The gallant defense of Fort Charlotte by Durnford seems to have lead Galvez to reflections which ended in the conclusion that he was not, then, strong enough to attack Pensacola. He, accordingly, made no further movement, until he had procured from Havana a supply of heavy artillery, and a large additional force.
That it was a part of his plan to advance upon Pensacola immediately after the capture of Mobile, is evidenced by the Spanish Admiral Solana’s fleet appearing, and anchoring off the harbor, on March 27, hovering about as if in expectation of a signal from the land until the thirtieth, and then sailing away. The appearance of a scouting party of Spaniards about the same time, on the east side of the Perdido, likewise pointed to such a design.
Be that as it may, Galvez made no further movement in West Florida until February, 1781, the eventful year of the great American rally; the year that witnessed Morgan’s brilliant victory, on the seventeenth of January at the Cowpens; and Green’s masterly strategy, culminating on the fifteenth of March at Guildford Court House in an apparent defeat, but in sequence, a victory, for it sent Cornwallis to Yorktown for capture on the nineteenth of October.
As we contemplate that year, big with the fate of empire on this continent, the imagination is captivated by the spectacle of a line of battle extending from the northern limits of Maine to the mouth of the Mississippi; the intense points of action being Cowpens, Guildford Court House, Pensacola and Yorktown.
That no reinforcement was sent to General Campbell, although the fall of Fort Charlotte was a warning that Galvez’s next effort would be against Pensacola, manifests the strain which Britain’s contest with her colonies and France had brought upon both her naval and military resources. When, therefore, in February, 1781, Galvez was about to advance against the place with a large fleet and an army of 15,000 men, according to the lowest estimate, the British force numbered about 1,000[[30]] regular troops, besides some provincials.
The British looked for some aid from the Creek, Choctaw and Chickasaw Indians. It was a body of the latter which drove the Spanish scouts across the Perdido shortly after the capture of Mobile.
The three tribes were loyal to their white allies, even when the latter were no longer able to furnish them with their customary supplies. The Spaniards, on the other hand, with everything to offer them, utterly failed to shake their British loyalty. As illustrative of their devotion, it is related when the Waldecks landed at Pensacola, the Indians, inferring from their strange language that they were enemies, inclined to attack them. They had the prudence, however, to call upon Governor Chester for an explanation. After he had satisfactorily answered the question “whether the men of strange speech were the friends or foes of their Great White Brother on the other side of the big water,” they manifested great joy and honored the strangers with a salute from their rifles.

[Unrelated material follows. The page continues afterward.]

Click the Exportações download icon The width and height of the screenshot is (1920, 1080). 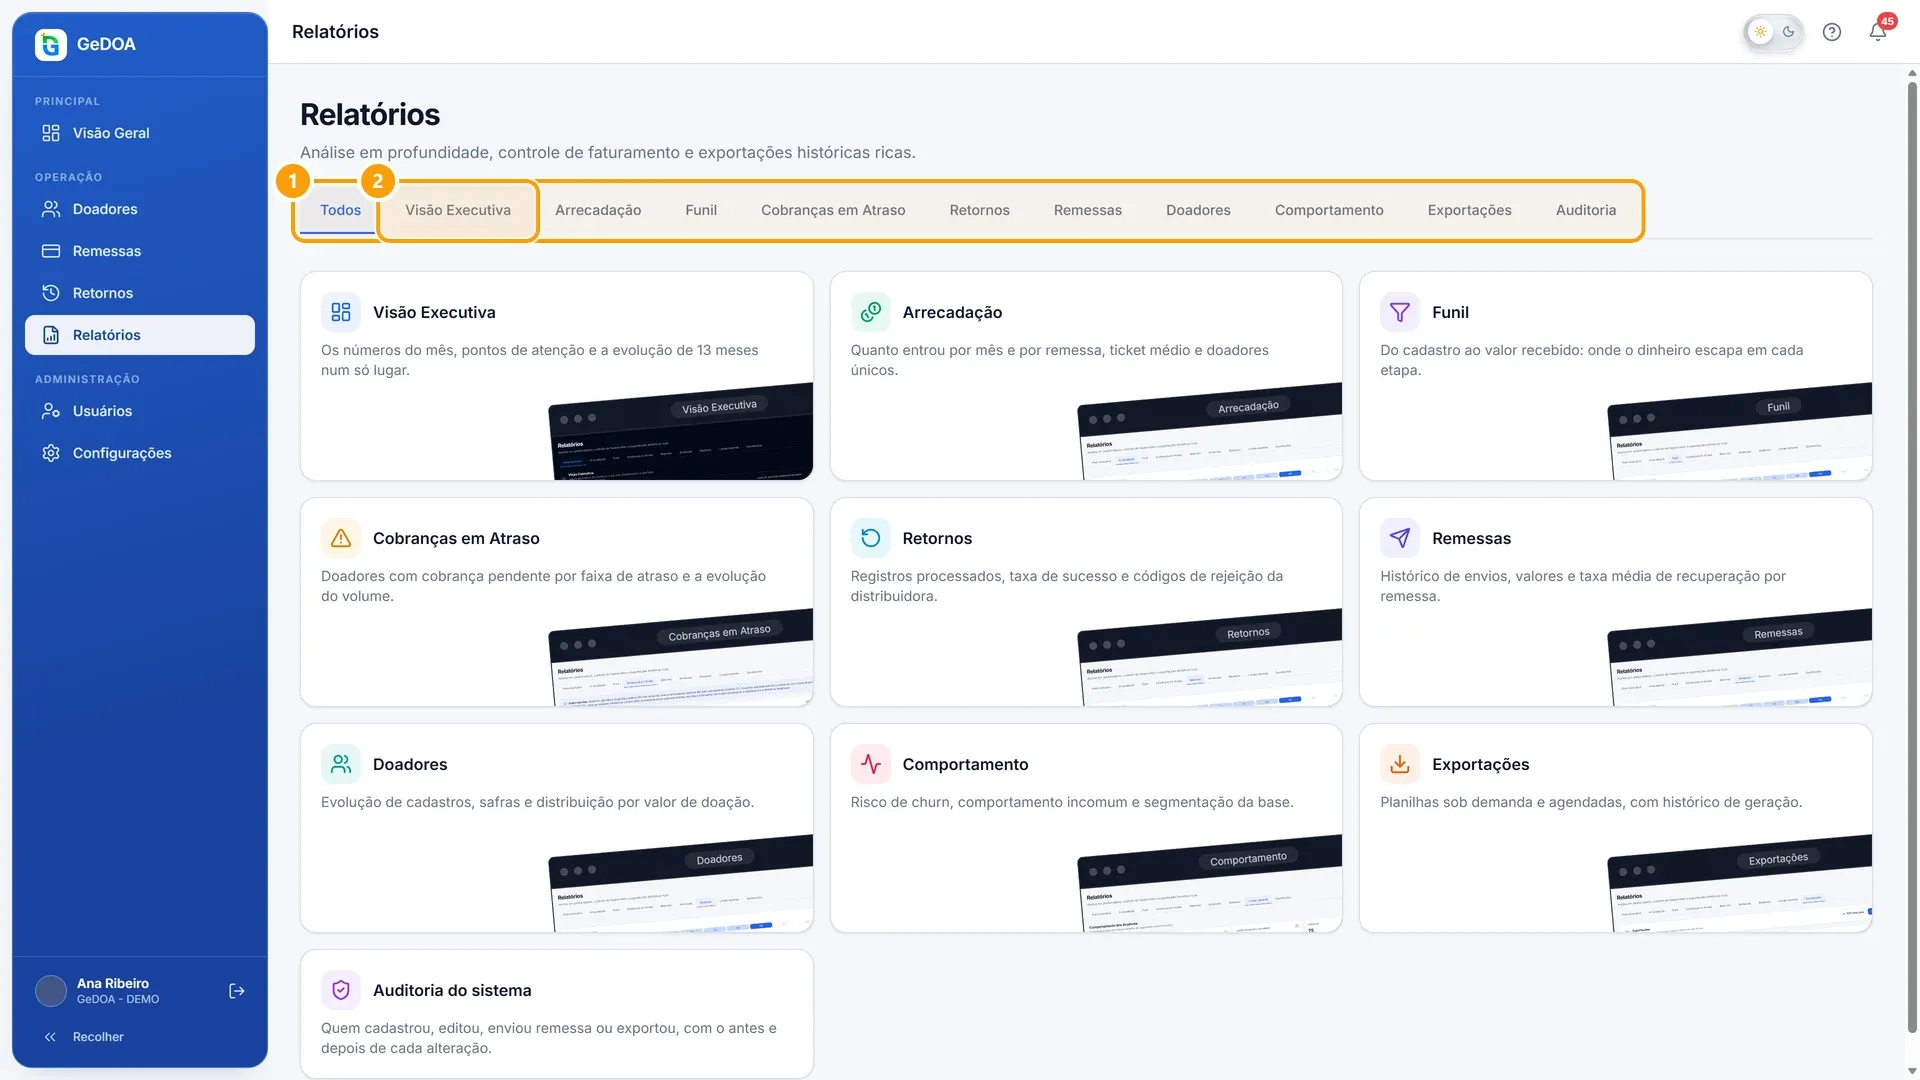pos(1400,764)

When, however, the advance on Pensacola by the Spaniards was abandoned in the spring of 1780, and thence up to the following December General Campbell found his savage allies rather an encumbrance than a benefit. That time was devoted to strengthening Fort George and the defenses of the harbor, a labor in which no reward could induce them to assist. The exciting occupation of taking Spanish scalps, for which £3[[31]] were paid, however, was one in which they could render a barbarous service to the British.
The Indians were under the command of a Marylander, formerly an ensign in the British army, who, whilst stationed at Pensacola, had been cashiered for misconduct. He afterwards went to the Creek Nation, where he married the daughter of a chief. Though vainly styling himself General William Augustus Bowles, he was content to accept restoration to his rank of ensign as a reward for the service, which, at the head of his band of Creeks, Choctaws and Chickasaws, he was expected to render to the British during Galvez’s operations in West Florida.
In the latter months of 1780, Pensacola and the garrison of Fort George were on the point of starvation. All the resources of the British government seem to have been required for the great struggle of 1781 on the Atlantic coast, and Galvez’s conquest had cut off the customary supplies from the rich country lying between Mobile Bay and the Mississippi.